Showing posts with label Tel Al-Dafna. Show all posts
Showing posts with label Tel Al-Dafna. Show all posts

Wednesday, December 30, 2015

New discovery in Qantara West highlights exact date of Tel Al-Dafna site

Lava remains of San Turin volcano unearthed in Tel Al-Dafna archaeological site, west of Al-Ismailiya governorate

By Nevine El-Aref , Wednesday 30 Dec 2015

During excavation work carried out at Tel Al-Dafna archaeological site located at Al-Qantara west area, 11 kilometres west of the Suez Canal, an Egyptian archaeological mission led by Egyptologist Mohamed Abdel Maqsoud stumbled upon what is believed to be Lava remains of San Turin volcano.
The volcano is considered to be the first destructive environmental phenomena from the Mediterranean in antiquity to hit Cyprus.

Minister of Antiquities Mamdouh Eldamaty described the discovery as “very important” because it would help in uncovering more history from the Tel Al-Dafna site.

The oldest archaeological evidence discovered in Tel Al-Dafna dates back to the ancient Egyptian 26th dynasty although the lava remains can be dated to an era before the 26th dynasty.

At the same site, Abdel Maqsoud told Ahram Online that the mission has also uncovered a part of a fortified island surrounded with mud and brick shields used as wave breakers as well as protecting the west side of King Psamtiak I’s citadel from floods.

Maqsoud continued to say that the citadel was built in such an area to protect the country’s eastern gate from any invasion. Its fence area is 20 metres thick and inside it houses a collection of fortified residential houses.

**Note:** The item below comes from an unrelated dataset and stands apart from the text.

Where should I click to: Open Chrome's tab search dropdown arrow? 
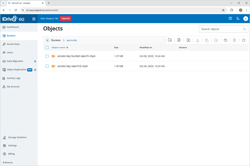point(3,3)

Thursday, September 17, 2015

Part of long-lost Pelusiac branch of Nile uncovered in Egypt's Qantara

The ancient water-way was a key transport link for the 26th Dynasty and was lost to silt around two millennia ago

By Nevine El-Aref , Monday 14 Sep 2015

Excavations by an Egyptian mission at the Tel Al-Dafna archaeological site in Qantara have uncovered a 200 metre section of the long-lost Pelusiac branch of the Nile.

The Pelusiac branch was the major navigational byway into the delta from Sinai which once divided the ancient Qantara city into east and west.

Mohamed Abdel-Maqsoud, head of the mission, told Ahram Online that the first ever complete industrial city was uncovered at Qantara. It includes a collection of kilns used to melt iron and bronze in weapon-making for Egyptian army during the 26th dynasty (664-525 AD).

He said the antiquities minister has ordered more archaeologists and excavators to work at the site in order to reveal more of the Pelusiac branch and of the industrial city.

The course of the Pelusiac branch has been traced on a deltaic plain east of the Suez Canal, between the El Baqar Canal and Tell El-Farama (ancient Pelusium). Two minor distributaries branched northward.

The critical stage in the process of the silting of the lower reaches of the Pelusiac branch, due to beach accretion, occurred around 25 AD. Ancient ruins in the area are closely associated with the waterway.